With respect to the emissions allowance market, the offset parts of the bill have some positive attributes. It pulls back from the initial offering in Waxman-Markey of whole categories of already approved offsets (which the project developers wanted), replacing it with a requirement that the advisory board come up with the first set of categories within a year, but does then specify particular categories which the advisory board should consider. This basically ensures that the Advisory Board can approve these initial categories very easily without too much delay, which should increase the overall market liquidity. There is still the problem that the President is given power to assign offset reversal compensation to anyone (734(b)(1)), which means that in theory, the underlying inherent (not speculative) value of an offset could be decimated without warning, creating a toxic asset which could infect other commodity classes. However, when read with the other reversal provisions, which require insurance or reserves of the offset project developer, it seems unlikely that the holder of an offset would be required to account for reversals. Even if this is true, since it is so important to the market that holders of approved offsets do not bear the risk of arbitrary reversal, the bill should be changed to specifically hold only the offset developer responsible.

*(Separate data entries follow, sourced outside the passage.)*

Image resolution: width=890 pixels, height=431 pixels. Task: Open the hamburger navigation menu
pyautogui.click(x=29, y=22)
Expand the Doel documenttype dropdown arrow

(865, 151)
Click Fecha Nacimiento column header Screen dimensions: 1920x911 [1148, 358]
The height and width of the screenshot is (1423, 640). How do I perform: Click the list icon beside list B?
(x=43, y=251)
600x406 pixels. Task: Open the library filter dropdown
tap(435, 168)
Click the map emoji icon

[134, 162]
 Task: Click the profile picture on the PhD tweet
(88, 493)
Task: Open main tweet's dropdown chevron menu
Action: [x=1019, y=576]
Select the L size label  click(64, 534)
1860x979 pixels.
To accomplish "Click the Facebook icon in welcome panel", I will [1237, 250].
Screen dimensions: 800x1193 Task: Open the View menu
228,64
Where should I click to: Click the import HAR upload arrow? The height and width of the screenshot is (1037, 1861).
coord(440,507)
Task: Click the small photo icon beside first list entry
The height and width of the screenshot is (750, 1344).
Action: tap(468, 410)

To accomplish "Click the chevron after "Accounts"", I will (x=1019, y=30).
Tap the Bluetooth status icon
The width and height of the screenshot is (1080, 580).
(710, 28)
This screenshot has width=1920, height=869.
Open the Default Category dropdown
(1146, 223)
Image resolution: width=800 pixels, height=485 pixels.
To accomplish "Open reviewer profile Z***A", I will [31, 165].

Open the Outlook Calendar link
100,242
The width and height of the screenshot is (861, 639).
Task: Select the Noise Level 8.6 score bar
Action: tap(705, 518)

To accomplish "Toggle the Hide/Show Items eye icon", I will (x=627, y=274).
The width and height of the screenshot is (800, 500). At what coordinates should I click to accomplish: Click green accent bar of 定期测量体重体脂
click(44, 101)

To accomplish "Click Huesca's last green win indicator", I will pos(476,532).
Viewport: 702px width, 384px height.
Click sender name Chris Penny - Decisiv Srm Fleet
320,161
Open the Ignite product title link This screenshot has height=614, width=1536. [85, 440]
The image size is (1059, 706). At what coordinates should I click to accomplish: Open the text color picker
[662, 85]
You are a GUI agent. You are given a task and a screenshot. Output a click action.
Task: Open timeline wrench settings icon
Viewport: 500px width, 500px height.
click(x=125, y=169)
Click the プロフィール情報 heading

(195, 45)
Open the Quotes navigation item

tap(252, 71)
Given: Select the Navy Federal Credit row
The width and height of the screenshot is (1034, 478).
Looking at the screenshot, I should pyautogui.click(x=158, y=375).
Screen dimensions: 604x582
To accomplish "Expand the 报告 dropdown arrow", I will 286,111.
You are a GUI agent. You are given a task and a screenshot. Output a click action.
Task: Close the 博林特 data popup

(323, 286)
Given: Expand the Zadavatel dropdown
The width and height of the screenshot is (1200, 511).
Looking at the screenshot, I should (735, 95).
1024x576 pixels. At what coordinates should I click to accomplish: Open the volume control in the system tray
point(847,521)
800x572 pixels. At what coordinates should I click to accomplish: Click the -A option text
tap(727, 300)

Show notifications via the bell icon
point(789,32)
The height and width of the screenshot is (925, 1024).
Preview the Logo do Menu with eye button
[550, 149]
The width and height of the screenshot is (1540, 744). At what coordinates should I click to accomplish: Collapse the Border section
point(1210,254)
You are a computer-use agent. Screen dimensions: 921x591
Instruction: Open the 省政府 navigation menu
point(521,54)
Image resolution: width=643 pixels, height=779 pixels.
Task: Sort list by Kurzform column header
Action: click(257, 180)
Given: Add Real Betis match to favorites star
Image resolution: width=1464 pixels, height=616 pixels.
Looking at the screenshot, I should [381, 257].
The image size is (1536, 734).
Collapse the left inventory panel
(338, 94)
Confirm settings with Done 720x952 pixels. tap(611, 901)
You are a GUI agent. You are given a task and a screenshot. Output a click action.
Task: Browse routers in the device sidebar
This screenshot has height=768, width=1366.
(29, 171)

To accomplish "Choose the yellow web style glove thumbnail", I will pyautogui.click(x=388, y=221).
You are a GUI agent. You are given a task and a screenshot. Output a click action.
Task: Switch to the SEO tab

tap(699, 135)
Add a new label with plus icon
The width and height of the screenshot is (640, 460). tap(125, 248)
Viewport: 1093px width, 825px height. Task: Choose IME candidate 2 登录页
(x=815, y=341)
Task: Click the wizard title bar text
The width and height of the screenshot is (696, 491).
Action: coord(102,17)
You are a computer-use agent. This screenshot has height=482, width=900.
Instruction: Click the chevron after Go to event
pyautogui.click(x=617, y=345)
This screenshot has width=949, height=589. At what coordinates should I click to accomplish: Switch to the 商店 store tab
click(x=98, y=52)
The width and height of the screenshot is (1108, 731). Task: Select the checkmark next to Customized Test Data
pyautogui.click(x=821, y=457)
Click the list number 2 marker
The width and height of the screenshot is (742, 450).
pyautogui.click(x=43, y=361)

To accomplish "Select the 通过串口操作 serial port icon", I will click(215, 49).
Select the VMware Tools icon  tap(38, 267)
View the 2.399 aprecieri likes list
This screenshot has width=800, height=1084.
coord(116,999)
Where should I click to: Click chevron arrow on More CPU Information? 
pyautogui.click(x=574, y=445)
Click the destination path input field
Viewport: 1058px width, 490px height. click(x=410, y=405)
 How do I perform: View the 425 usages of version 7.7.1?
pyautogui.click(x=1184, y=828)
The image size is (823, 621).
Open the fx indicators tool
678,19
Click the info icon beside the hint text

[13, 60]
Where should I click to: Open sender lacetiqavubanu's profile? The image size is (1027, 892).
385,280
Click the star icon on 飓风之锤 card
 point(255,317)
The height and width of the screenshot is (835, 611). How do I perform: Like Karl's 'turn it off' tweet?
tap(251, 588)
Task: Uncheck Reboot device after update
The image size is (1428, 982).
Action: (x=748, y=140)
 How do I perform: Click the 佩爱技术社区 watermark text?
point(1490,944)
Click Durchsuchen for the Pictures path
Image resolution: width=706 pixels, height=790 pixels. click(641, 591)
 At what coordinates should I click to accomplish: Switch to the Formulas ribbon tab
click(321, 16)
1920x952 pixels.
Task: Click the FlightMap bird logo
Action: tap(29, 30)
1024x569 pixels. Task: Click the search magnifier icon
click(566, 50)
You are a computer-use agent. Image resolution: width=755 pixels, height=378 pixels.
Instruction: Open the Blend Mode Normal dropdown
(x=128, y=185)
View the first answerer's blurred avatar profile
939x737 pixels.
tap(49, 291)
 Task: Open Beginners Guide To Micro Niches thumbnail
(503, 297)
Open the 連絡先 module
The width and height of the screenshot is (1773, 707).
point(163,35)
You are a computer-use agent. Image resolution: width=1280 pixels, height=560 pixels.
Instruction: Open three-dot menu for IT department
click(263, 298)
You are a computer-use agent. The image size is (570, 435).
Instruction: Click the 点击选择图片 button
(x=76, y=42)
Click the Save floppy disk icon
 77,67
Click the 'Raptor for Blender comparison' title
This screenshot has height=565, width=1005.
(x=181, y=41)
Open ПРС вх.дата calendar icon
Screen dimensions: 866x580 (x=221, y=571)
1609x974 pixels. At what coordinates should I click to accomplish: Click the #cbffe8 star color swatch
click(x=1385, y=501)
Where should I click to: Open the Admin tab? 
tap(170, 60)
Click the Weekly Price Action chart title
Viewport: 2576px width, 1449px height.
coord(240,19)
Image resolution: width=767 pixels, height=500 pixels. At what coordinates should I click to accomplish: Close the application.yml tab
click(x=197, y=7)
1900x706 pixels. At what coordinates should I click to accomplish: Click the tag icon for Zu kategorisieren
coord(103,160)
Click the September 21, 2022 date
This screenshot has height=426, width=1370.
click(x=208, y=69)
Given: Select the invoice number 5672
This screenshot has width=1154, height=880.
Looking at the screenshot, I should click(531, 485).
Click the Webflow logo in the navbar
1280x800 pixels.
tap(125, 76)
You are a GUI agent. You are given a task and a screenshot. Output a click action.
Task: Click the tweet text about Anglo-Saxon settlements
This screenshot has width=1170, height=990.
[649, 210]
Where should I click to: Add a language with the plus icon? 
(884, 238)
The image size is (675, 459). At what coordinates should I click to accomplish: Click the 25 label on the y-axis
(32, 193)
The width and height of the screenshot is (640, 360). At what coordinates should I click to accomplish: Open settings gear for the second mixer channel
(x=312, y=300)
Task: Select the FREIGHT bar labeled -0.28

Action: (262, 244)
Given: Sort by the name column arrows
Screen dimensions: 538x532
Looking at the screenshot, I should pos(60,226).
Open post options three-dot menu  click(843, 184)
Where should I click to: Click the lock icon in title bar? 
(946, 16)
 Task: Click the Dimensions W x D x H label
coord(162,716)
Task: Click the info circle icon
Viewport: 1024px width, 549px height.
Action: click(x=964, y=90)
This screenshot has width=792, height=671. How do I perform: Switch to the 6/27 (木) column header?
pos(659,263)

This bill comes a long way in ensuring integrity, recognizing relations to international systems (a provision requiring that forestry offset credits be able to meet international standards under the UNFCCC), and accounting for the important environmental impacts that offsets can cause. If it can make corrections to assist the market, this will be an excellent offset system to work with.

I have taken the liberty of changing “Boxer-Kerry” to “Kerry-Boxer” throughout this reposting.